[Source material — start]

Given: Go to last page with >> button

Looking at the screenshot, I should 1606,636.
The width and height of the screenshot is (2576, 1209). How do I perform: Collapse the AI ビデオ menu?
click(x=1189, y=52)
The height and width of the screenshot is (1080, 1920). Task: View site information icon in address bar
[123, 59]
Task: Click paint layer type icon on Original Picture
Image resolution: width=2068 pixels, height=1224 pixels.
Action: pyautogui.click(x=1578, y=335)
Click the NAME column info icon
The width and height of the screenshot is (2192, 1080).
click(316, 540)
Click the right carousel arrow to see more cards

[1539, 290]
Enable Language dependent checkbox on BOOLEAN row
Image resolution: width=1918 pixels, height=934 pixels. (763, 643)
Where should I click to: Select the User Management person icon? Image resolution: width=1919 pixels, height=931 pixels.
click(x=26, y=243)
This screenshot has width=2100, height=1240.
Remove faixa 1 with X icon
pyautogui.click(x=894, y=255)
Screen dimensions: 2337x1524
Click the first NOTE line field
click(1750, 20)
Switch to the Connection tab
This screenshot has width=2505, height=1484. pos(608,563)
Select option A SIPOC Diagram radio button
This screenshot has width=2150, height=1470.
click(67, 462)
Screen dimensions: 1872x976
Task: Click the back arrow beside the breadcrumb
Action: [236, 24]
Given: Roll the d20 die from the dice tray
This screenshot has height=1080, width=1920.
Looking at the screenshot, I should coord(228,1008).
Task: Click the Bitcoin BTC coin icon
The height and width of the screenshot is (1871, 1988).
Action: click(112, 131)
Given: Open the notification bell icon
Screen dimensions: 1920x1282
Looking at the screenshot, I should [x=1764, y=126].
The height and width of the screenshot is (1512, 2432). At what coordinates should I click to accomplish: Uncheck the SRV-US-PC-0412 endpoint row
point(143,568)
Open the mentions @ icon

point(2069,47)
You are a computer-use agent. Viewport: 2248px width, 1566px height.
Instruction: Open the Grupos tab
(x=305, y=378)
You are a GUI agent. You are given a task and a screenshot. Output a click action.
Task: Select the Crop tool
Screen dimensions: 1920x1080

[Source material — finish]

Each line of the records that holds the word "agent" should be copied out.

### Exercise response
You are a computer-use agent. Viewport: 2248px width, 1566px height.
You are a GUI agent. You are given a task and a screenshot. Output a click action.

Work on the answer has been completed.